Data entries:
* * * * * * * * *
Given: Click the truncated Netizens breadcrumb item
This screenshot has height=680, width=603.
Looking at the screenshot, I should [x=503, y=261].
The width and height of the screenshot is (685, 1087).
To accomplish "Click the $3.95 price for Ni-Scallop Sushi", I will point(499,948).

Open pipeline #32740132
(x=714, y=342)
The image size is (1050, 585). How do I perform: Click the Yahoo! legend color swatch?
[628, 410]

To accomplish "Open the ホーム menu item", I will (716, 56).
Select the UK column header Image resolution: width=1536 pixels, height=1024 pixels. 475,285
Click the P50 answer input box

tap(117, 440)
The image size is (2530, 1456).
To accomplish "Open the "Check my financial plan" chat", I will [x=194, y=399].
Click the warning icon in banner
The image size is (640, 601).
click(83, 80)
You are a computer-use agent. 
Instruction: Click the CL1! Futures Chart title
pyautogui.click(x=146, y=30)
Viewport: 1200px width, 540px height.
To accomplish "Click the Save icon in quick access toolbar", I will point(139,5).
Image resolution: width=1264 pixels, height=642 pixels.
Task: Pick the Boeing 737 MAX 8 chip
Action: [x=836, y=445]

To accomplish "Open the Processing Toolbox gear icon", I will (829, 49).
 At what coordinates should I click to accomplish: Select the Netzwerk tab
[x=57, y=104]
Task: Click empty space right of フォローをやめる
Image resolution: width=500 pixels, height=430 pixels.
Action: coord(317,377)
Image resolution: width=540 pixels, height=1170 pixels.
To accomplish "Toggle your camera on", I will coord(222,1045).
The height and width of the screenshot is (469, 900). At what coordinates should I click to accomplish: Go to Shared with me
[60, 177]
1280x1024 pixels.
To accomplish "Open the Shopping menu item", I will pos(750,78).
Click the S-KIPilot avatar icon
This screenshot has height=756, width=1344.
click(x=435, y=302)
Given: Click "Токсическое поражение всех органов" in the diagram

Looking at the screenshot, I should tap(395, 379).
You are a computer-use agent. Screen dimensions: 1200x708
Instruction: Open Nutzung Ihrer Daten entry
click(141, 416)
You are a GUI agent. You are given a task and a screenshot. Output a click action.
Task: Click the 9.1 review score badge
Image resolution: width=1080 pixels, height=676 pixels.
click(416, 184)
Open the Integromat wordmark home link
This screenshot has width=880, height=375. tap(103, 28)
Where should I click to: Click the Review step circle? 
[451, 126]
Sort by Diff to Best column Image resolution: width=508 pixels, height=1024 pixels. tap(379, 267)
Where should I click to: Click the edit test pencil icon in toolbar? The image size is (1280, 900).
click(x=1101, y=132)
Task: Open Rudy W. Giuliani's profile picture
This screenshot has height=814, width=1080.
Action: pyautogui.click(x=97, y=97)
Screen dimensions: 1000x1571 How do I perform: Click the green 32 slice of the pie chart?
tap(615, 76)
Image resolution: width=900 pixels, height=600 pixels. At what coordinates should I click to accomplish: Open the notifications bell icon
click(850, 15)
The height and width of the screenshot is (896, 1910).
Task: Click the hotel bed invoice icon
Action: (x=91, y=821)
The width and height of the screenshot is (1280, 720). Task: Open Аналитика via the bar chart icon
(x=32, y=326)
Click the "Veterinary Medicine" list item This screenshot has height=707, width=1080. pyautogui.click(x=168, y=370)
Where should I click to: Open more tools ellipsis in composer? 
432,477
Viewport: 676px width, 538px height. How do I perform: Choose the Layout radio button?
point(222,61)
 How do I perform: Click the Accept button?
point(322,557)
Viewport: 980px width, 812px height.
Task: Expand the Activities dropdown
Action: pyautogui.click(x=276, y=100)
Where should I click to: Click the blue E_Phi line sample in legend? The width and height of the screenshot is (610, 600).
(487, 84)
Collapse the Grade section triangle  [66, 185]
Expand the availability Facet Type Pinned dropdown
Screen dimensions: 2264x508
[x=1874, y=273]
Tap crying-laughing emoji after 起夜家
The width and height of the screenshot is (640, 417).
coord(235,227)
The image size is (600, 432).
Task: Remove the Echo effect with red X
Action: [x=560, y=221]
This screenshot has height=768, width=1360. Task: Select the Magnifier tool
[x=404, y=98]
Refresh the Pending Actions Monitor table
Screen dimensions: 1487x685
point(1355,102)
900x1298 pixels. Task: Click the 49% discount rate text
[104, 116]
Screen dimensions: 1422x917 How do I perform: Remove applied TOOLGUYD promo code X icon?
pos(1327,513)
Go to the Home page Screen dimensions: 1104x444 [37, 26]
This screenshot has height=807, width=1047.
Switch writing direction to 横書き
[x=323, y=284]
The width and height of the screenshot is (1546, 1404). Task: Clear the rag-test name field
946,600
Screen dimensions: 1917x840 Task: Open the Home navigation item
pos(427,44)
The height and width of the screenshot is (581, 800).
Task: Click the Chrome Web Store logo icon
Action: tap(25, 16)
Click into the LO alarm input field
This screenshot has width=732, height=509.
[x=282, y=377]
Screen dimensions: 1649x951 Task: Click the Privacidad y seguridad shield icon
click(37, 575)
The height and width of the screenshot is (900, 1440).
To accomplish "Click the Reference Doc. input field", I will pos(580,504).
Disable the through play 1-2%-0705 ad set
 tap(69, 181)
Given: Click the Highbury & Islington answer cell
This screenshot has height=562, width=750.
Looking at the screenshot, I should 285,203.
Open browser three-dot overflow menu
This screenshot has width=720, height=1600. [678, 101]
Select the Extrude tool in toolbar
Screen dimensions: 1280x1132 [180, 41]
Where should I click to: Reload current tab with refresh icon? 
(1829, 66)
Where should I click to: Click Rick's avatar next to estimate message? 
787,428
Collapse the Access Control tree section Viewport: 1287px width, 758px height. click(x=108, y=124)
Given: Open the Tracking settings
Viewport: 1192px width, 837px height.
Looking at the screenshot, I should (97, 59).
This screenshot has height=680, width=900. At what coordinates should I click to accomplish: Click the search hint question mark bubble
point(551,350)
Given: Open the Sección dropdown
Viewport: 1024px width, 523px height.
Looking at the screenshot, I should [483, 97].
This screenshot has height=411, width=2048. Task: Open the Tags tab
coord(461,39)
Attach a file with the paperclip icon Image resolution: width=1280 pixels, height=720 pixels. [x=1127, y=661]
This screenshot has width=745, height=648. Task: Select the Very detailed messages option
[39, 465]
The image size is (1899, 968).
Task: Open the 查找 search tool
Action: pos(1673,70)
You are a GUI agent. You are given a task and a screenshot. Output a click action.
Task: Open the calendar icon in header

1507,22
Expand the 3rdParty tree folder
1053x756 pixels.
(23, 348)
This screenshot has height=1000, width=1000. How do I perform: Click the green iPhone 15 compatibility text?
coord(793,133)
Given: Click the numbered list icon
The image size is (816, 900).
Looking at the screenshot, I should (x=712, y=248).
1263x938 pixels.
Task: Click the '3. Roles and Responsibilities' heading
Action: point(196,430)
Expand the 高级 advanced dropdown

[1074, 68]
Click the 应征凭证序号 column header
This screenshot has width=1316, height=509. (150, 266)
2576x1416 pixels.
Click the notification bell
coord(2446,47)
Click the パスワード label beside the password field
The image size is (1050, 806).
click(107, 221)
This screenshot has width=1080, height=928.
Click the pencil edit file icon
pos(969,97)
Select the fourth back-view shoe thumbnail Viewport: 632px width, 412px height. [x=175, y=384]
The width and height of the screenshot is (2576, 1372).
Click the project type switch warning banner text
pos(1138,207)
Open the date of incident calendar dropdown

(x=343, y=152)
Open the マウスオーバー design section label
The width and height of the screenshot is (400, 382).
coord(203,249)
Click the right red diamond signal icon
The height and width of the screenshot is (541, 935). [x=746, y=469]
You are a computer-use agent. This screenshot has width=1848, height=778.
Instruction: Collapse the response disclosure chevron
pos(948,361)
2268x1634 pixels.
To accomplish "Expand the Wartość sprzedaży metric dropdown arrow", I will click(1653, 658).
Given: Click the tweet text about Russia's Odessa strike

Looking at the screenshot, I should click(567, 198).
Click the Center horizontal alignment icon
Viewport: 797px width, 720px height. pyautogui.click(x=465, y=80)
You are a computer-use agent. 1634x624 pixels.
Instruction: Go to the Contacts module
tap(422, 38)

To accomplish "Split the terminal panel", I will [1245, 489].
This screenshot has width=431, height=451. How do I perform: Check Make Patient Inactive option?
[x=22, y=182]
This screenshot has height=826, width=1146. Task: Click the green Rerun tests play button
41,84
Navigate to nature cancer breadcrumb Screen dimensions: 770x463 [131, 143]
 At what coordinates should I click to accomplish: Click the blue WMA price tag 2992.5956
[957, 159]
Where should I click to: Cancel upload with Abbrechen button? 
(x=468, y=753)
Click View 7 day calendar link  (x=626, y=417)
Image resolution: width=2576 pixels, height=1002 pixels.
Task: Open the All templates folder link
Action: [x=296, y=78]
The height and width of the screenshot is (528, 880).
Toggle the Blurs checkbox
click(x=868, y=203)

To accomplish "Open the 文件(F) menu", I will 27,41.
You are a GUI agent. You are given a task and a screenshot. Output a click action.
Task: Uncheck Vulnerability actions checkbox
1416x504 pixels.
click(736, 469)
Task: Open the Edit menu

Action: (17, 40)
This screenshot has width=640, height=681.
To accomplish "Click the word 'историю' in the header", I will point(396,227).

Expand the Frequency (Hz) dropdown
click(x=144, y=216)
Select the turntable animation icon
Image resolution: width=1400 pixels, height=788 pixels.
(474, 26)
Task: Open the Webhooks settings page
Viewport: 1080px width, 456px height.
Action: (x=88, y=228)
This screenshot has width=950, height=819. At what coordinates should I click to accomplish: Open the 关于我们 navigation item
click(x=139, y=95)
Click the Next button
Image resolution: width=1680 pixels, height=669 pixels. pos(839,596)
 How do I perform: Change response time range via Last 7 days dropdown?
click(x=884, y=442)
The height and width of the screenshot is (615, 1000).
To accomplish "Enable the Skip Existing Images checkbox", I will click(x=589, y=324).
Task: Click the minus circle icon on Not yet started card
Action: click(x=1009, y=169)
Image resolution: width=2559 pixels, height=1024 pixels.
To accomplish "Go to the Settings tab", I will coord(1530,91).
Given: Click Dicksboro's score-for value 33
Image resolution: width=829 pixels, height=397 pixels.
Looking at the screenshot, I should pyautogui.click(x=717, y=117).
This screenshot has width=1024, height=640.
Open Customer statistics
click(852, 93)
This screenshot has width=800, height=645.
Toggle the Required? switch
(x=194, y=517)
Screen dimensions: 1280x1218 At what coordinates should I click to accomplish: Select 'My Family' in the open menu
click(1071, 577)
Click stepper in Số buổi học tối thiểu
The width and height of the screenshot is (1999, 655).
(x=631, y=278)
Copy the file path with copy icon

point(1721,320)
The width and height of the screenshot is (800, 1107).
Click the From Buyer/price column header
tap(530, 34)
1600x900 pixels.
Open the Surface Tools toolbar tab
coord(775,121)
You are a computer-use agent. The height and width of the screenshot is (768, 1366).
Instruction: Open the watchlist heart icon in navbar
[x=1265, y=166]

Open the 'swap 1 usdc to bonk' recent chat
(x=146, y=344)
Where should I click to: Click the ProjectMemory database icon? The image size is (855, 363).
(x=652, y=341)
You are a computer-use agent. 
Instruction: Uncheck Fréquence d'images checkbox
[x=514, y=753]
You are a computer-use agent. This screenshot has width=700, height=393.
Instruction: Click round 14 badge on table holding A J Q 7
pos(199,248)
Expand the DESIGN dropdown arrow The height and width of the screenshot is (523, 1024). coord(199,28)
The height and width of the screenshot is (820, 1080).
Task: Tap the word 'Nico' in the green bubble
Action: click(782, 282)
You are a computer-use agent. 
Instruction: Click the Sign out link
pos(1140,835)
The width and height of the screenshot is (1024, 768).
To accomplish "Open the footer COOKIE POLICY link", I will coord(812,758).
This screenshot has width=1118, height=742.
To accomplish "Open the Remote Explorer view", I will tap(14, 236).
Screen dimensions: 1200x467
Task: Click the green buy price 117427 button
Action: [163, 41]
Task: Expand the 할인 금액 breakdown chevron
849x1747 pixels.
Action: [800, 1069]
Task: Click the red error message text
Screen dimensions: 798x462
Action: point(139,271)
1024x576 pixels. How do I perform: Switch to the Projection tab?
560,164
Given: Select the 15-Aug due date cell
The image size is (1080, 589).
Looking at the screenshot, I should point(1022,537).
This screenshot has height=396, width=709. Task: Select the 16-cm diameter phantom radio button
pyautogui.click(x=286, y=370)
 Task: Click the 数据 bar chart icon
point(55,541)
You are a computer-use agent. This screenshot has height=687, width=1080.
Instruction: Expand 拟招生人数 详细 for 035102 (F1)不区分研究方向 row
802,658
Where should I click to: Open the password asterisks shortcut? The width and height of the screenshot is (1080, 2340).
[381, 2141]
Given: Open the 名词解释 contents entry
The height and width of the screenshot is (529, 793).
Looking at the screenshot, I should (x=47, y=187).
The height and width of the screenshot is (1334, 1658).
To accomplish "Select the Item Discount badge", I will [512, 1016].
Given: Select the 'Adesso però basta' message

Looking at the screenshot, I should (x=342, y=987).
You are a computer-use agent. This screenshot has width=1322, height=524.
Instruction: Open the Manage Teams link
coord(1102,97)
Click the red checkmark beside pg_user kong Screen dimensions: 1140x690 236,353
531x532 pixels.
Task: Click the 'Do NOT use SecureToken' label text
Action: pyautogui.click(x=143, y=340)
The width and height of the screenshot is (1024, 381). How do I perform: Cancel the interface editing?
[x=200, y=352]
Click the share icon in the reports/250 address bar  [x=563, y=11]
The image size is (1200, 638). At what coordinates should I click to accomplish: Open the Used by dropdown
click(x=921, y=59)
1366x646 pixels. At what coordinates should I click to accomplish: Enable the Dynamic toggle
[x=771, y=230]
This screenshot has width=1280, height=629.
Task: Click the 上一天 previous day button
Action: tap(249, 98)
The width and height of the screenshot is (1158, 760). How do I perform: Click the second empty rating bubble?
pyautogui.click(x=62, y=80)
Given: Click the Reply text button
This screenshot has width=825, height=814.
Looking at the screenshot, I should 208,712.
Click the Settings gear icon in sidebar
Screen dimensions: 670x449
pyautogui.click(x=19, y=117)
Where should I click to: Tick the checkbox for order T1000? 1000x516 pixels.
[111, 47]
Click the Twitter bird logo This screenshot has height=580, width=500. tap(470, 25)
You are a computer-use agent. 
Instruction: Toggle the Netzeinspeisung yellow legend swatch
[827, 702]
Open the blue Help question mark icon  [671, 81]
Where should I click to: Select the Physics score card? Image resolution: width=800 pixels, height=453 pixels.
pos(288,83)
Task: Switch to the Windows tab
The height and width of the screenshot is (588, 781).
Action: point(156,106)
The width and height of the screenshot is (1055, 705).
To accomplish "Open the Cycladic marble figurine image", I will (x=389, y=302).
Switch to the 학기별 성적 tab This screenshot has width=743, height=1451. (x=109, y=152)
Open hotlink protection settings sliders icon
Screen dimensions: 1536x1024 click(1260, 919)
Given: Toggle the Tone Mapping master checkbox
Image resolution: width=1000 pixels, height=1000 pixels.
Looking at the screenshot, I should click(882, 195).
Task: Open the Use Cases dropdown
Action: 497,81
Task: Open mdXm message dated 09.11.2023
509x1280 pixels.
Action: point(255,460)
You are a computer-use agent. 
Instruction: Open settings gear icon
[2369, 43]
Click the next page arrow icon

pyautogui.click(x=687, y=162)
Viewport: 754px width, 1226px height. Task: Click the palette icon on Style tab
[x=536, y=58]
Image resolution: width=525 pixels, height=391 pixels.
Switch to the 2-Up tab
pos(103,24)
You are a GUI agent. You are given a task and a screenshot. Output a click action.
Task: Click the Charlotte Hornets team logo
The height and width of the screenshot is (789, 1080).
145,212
* * * * * * * * *
**EXERCISE:** Extract all lines of the records above that include "cell".

**ANSWER BOX:**
Given: Click the Highbury & Islington answer cell
Given: Select the 15-Aug due date cell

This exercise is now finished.